Madrid, 4 de diciembre de 2025 – Total News Agency-TNA-La futura fiscal general del Estado, Teresa Peramato, sorteó este jueves un punto crítico de su nombramiento al rehusar condenar públicamente los ataques lanzados por el Gobierno y por la Unión Progresista de Fiscales (UPF) —su propia asociación— contra los magistrados del Tribunal Supremo que condenaron a su antecesor, Álvaro García Ortiz, por revelación de datos reservados. La funcionaria evitó pronunciarse sobre las acusaciones de “violencia institucional” formuladas por la UPF y por ministros del Ejecutivo, amparándose en su respeto a la “libertad de expresión” y en su voluntad de no emitir “valoraciones políticas” ni referirse a procedimientos judiciales en curso.
Durante su intervención ante la Comisión de Justicia del Congreso de los Diputados, Peramato superó el trámite parlamentario que sigue a la declaración de idoneidad aprobada el 28 de noviembre por el Consejo General del Poder Judicial. La fiscal, que asumirá formalmente el cargo en los próximos días, reconoció el trabajo realizado por sus antecesores y mencionó a García Ortiz solo para referirse a la “profunda herida” que su procesamiento penal ha dejado en el Ministerio Público. Peramato aseguró querer reparar ese daño institucional “con el trabajo de los 2.804 fiscales” que integran la carrera.
La designación de Peramato llega en un clima de tensión entre el Supremo, la Fiscalía y el Gobierno, marcado por la condena de García Ortiz y por las críticas abiertas de sectores del Ejecutivo a los jueces que firmaron el fallo. Sin embargo, la futura fiscal general rehuyó cualquier enfrentamiento dialéctico: no desautorizó a su asociación profesional ni desmintió al Gobierno, optando por una posición neutral que, según fuentes parlamentarias, busca no erosionar un mandato que comienza bajo fuerte escrutinio.
Peramato también cuestionó que la unidad de actuación y la dependencia jerárquica —principios que rigen el funcionamiento del Ministerio Público— hayan sido utilizadas para “sembrar dudas injustificadas” sobre la independencia de la Fiscalía. Aseguró que quienes sostienen ese tipo de críticas “desconocen el trabajo” de la institución y recordó que el fiscal general es la única figura del Estado cuyo nombramiento involucra a los tres poderes: el Ejecutivo lo propone, el Consejo General del Poder Judicial verifica su idoneidad y el Congreso examina formalmente su acceso al cargo.
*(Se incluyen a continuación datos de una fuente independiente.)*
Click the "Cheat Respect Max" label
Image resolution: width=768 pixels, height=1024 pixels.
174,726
Pese a su intento de exhibir autonomía, Peramato convirtió buena parte de su comparecencia en una defensa explícita de las reformas del ministro Félix Bolaños, incluyendo la ley que transfiere a los fiscales la potestad de instrucción —quitándola a los jueces— y la reforma del Estatuto Fiscal. Esta última ha sido criticada por numerosos fiscales por no blindar adecuadamente la autonomía interna de la institución frente a presiones políticas. Peramato, sin embargo, elogió ambas iniciativas como avances estructurales, lo que permitió al Gobierno interpretar su intervención como un gesto de alineamiento funcional pese a su reticencia a intervenir en polémicas públicas.
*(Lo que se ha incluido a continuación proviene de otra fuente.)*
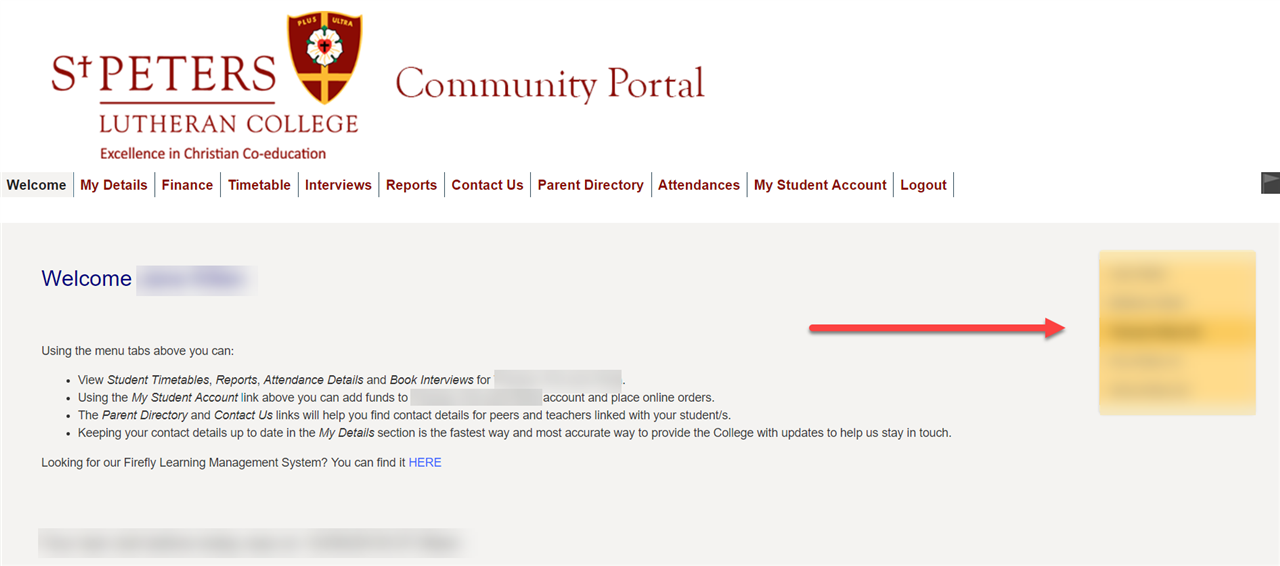Viewport: 1280px width, 566px height.
Task: Click Logout in the navigation bar
Action: [923, 185]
Con su exposición, la futura fiscal general evitó un choque inmediato con el Ejecutivo, no enfrentó a su propia asociación y eludió defender expresamente a los magistrados del Tribunal Supremo, enviando una señal de equilibrio calculado en un momento en el que la relación entre la Fiscalía y el Poder Judicial se encuentra bajo máxima tensión. Resta ahora observar si, una vez en funciones, el compromiso de Peramato con la “neutralidad” que invocó ante los diputados se traducirá en una conducción independiente o en la continuidad de un modelo de Fiscalía alineado con los intereses políticos del Gobierno.